ABOUT THIS TASK:
From the data that follows, set down exactly the lines from the one with "Open PR-BND/350 dropdown in the move2 row" through the one with "You are a GUI", counting both. Pictures stay out.

EXERCISE MATERIAL:

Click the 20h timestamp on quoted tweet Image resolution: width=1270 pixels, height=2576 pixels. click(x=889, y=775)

==

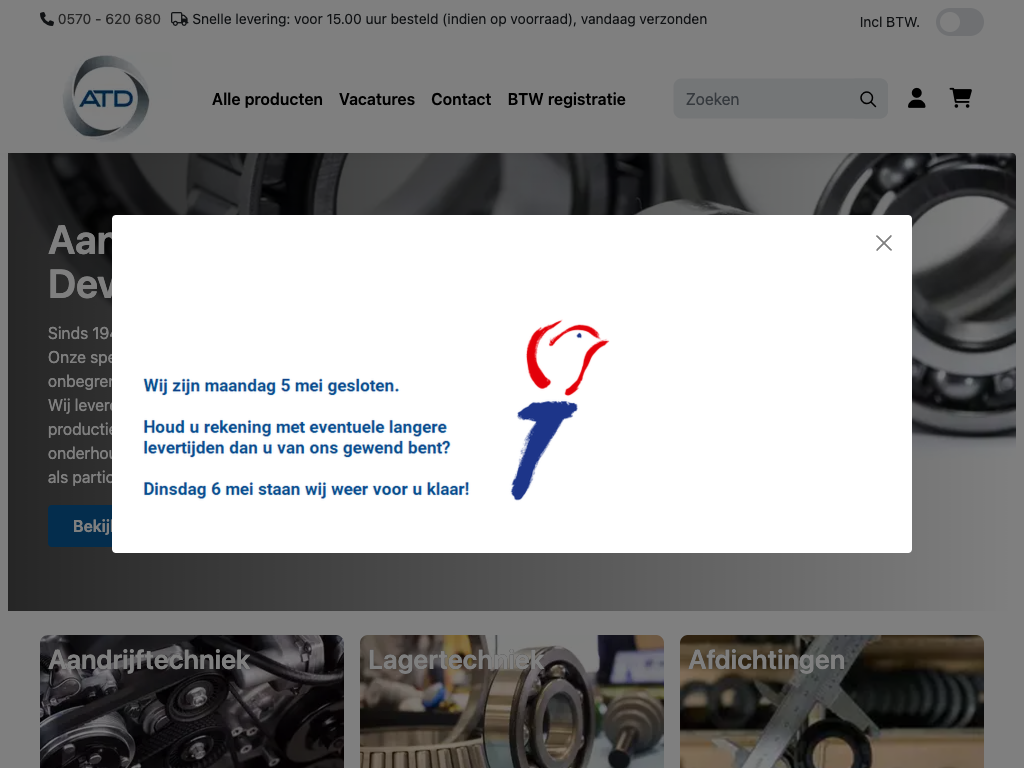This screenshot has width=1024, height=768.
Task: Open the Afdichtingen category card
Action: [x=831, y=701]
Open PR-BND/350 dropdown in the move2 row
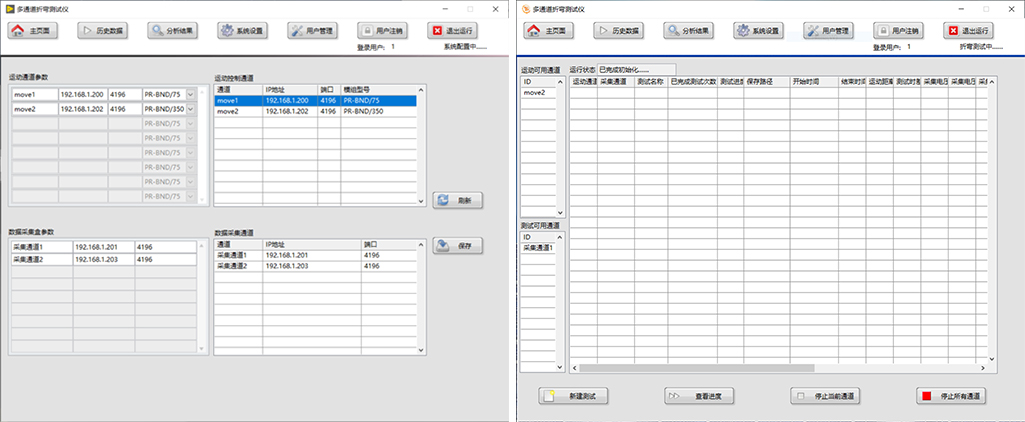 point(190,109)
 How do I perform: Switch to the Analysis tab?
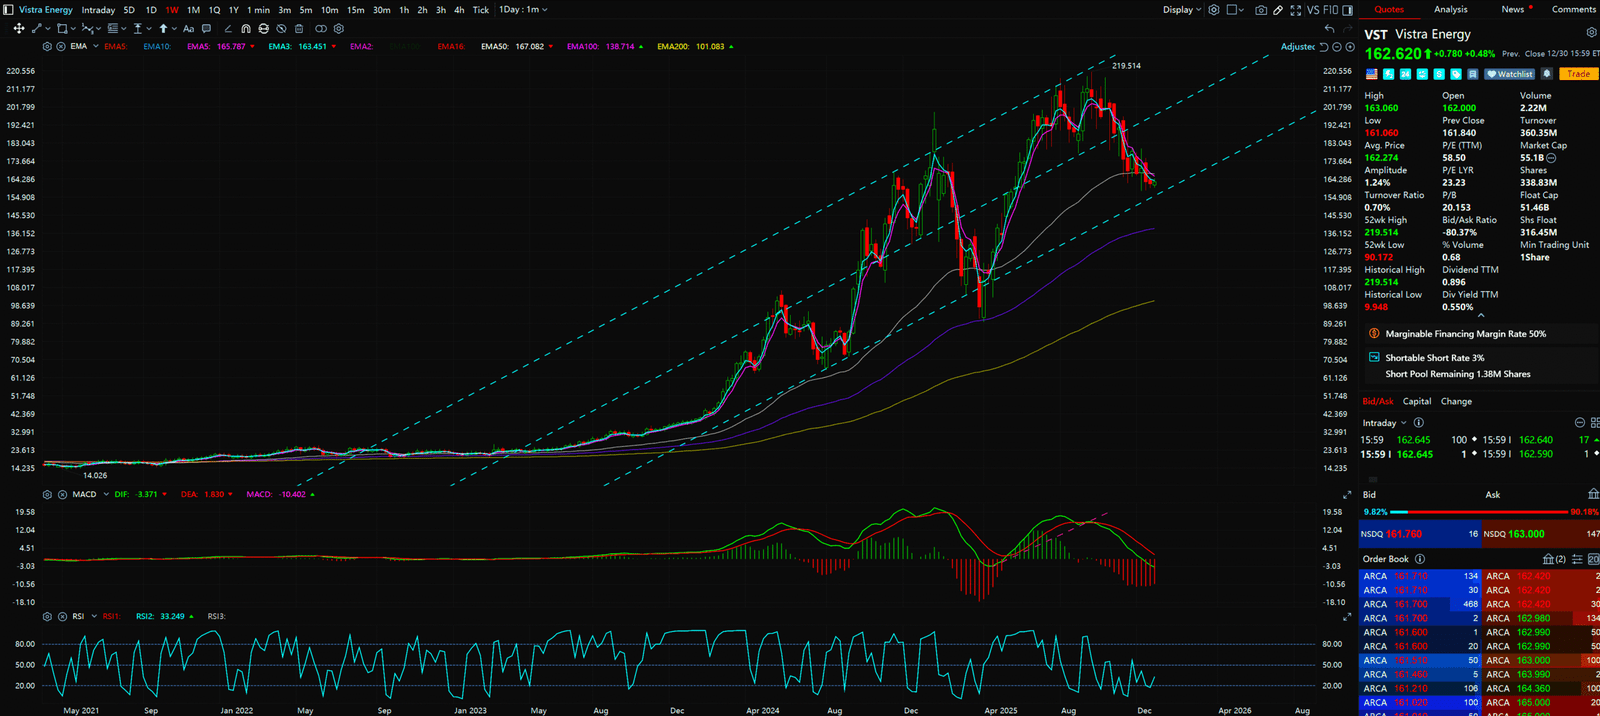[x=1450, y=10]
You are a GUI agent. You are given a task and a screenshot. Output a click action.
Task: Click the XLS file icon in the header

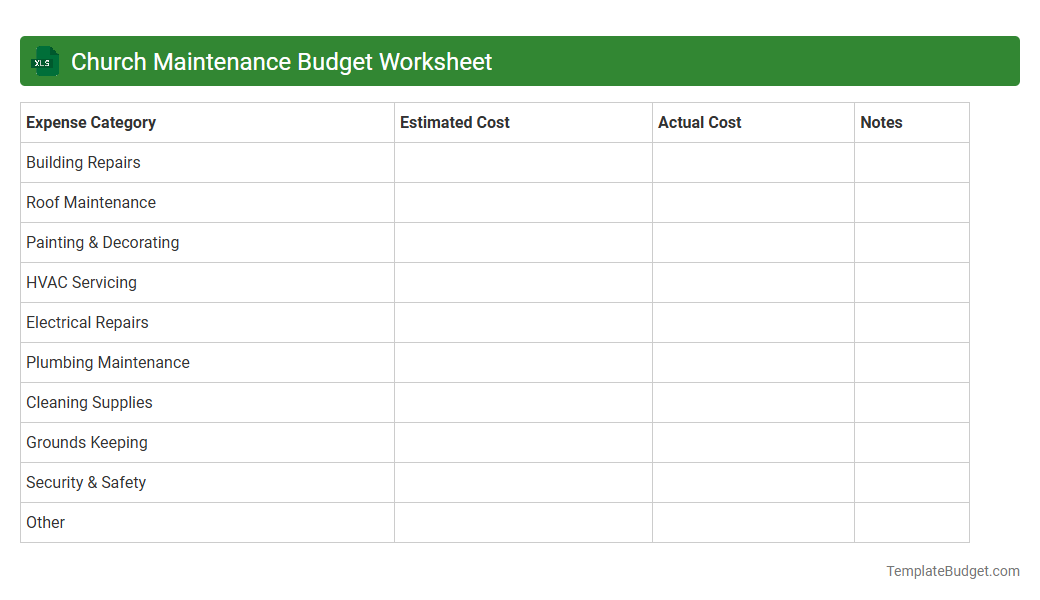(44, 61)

OUTPUT FOR THIS EXERCISE:
Open PR-BND/350 dropdown in the move2 row
 point(190,109)
 How do I perform: Switch to the Analysis tab?
[x=1450, y=10]
You are a GUI agent. You are given a task and a screenshot. Output a click action.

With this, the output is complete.